Ещё отец мог часами ходить по тайге в поисках пятисантиметровых красноголовиков. Других не брал, не видел их в принципе, потому что они приходились ему не по вкусу. Мать посмеивалась над такой причудой мужа и кропотливо тонким ножиком очищала жёсткие ножки, снимала с головок прилипшие хвойные иголки, жёлтые берёзовые листья. Заплутавших муравьёв выбрасывала в форточку, клопов давила пальцем.

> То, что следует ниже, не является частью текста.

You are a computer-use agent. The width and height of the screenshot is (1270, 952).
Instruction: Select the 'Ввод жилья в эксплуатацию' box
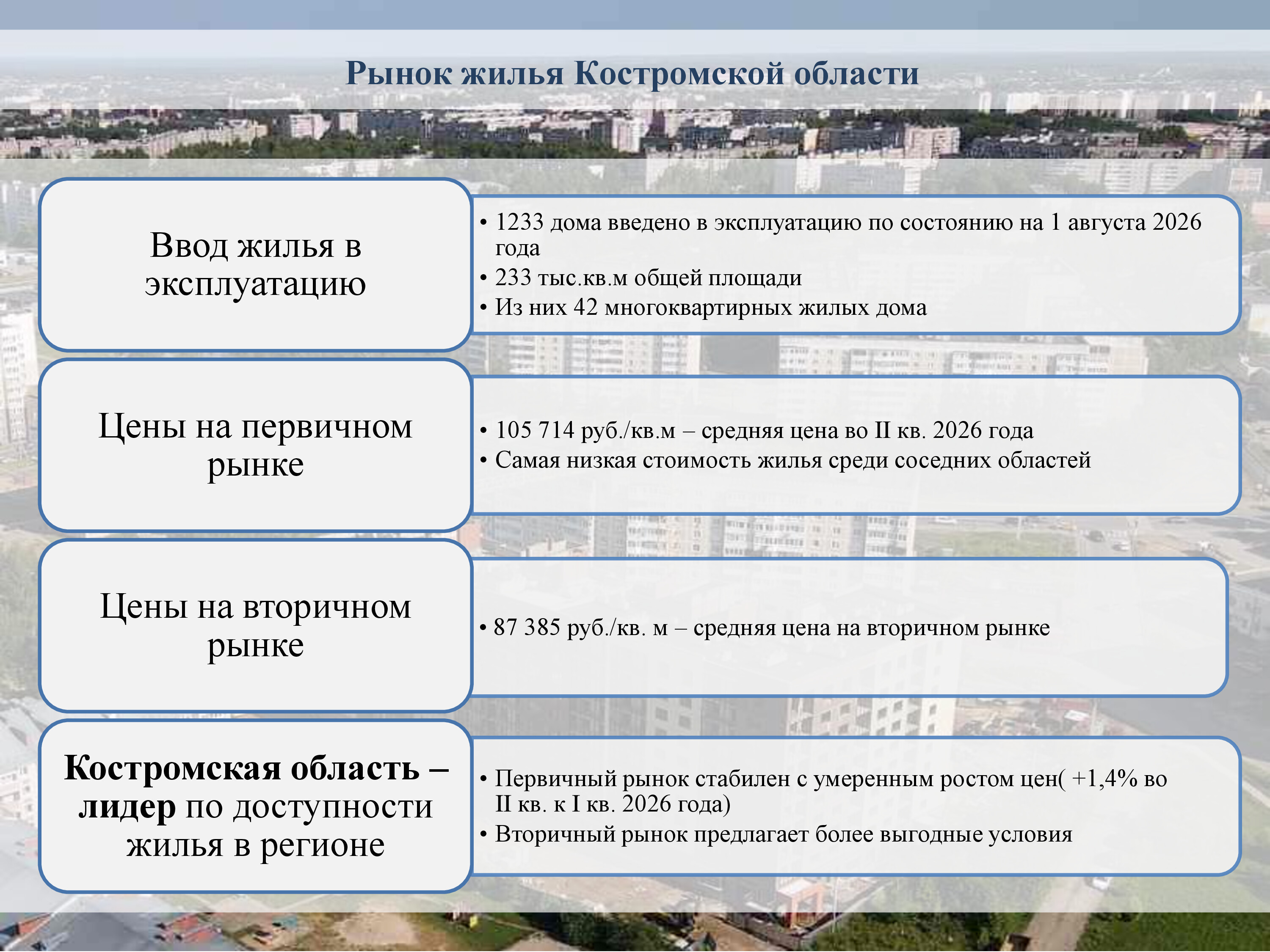pyautogui.click(x=256, y=264)
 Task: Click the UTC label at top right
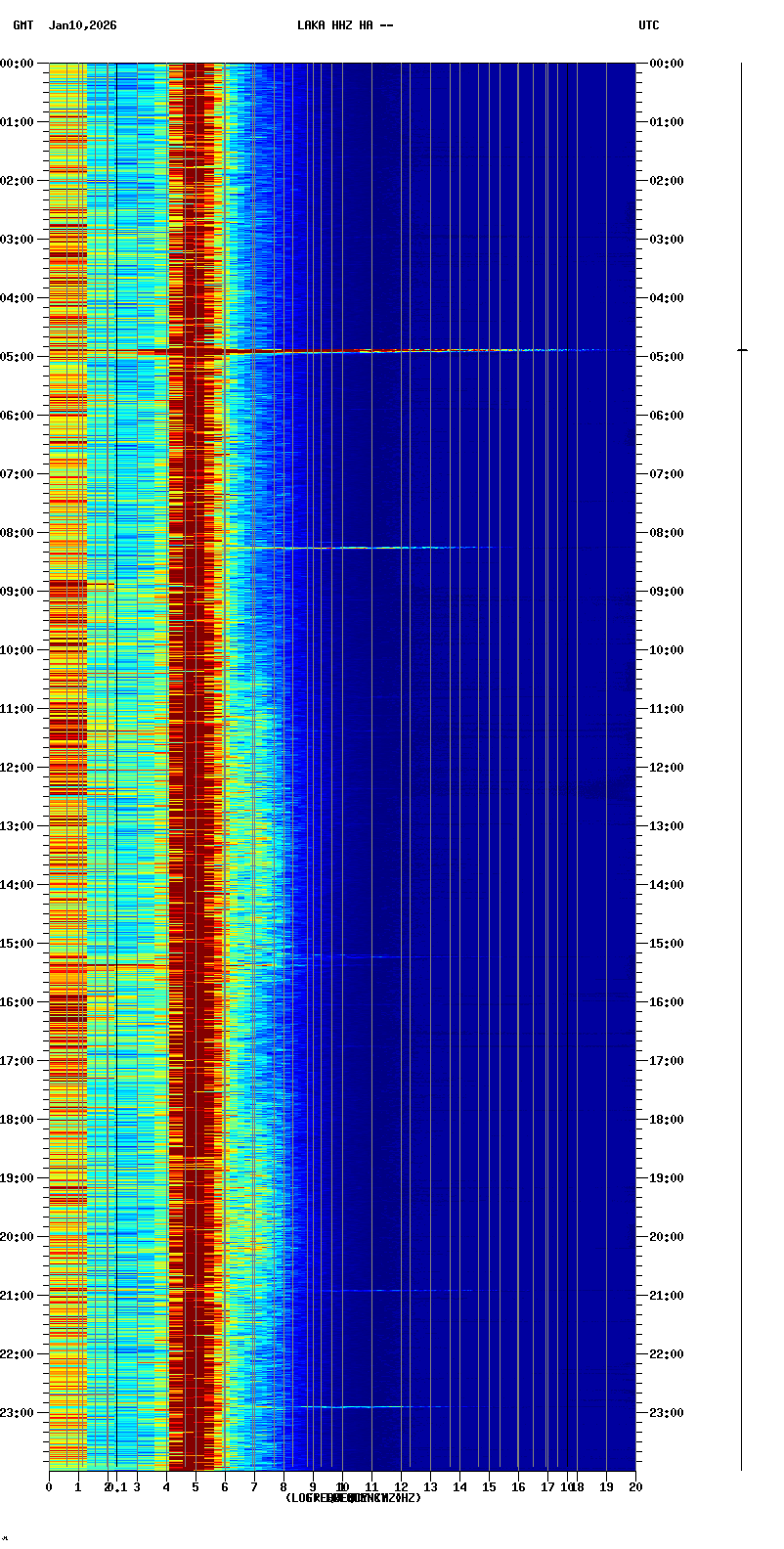649,25
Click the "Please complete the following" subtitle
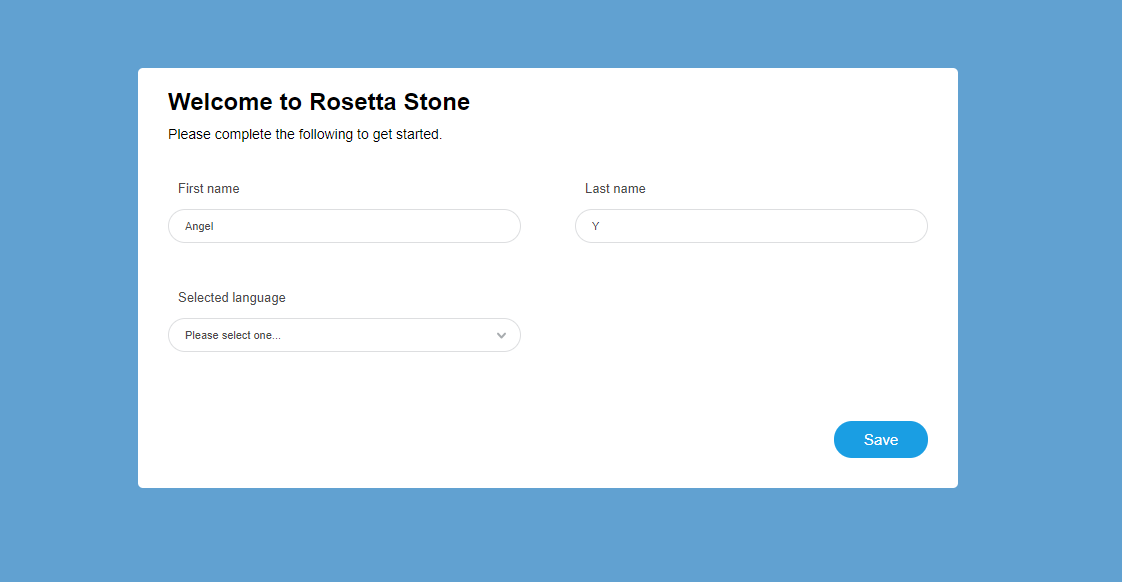This screenshot has width=1122, height=582. click(x=305, y=134)
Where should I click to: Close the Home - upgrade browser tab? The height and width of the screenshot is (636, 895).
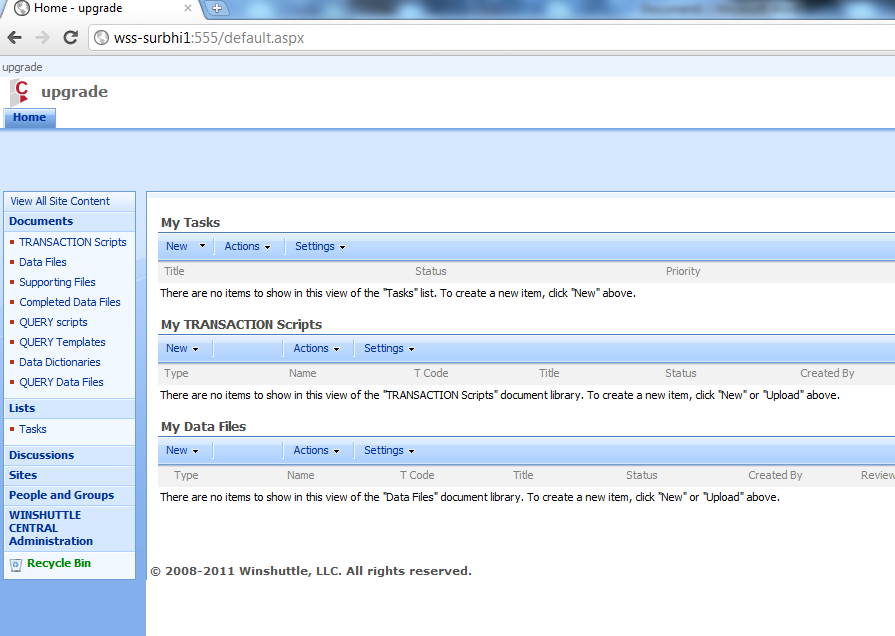(188, 8)
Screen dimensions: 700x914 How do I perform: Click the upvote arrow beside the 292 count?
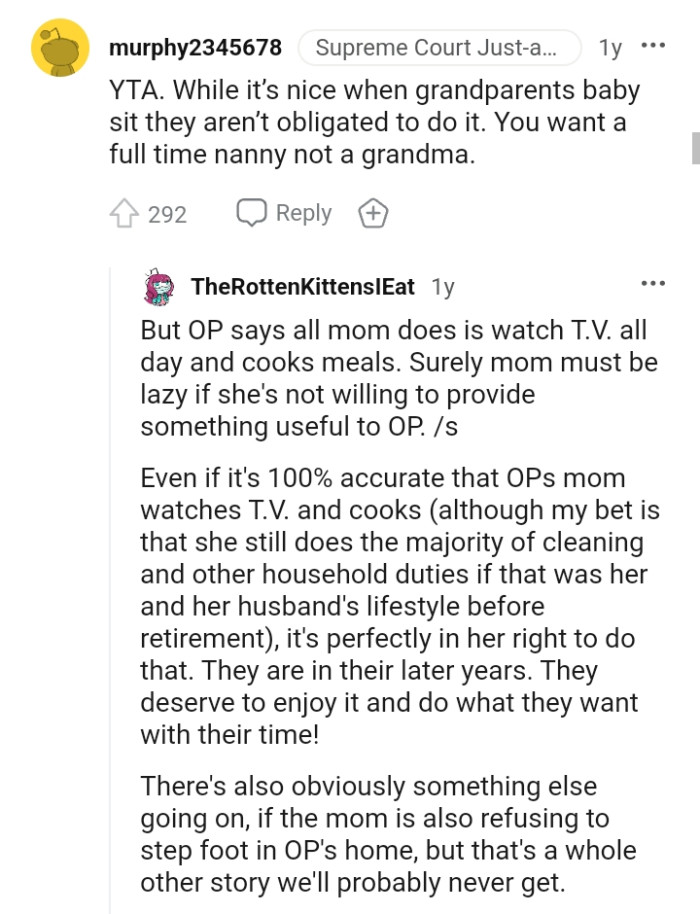coord(122,212)
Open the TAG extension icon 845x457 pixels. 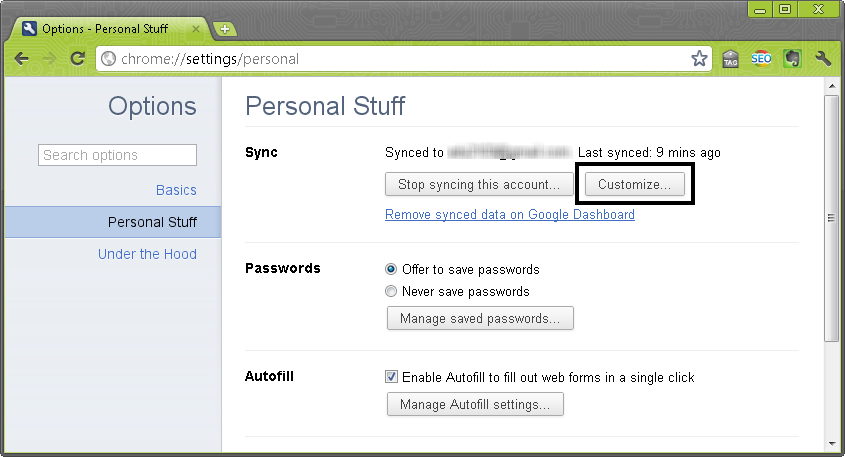tap(730, 58)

Затем надрезала ножку вдоль до самой шляпки, образуя четыре расхожих бруска. Варила на медленном огне, придирчиво по счёту добавляла соль – ни одной лишней крупинки, из расчета на каждый гриб по десять кристаллов. Такие засолки бережно хранились в летнем холодильнике под подоконником на кухне и выставлялись на стол для дорогих и важных гостей.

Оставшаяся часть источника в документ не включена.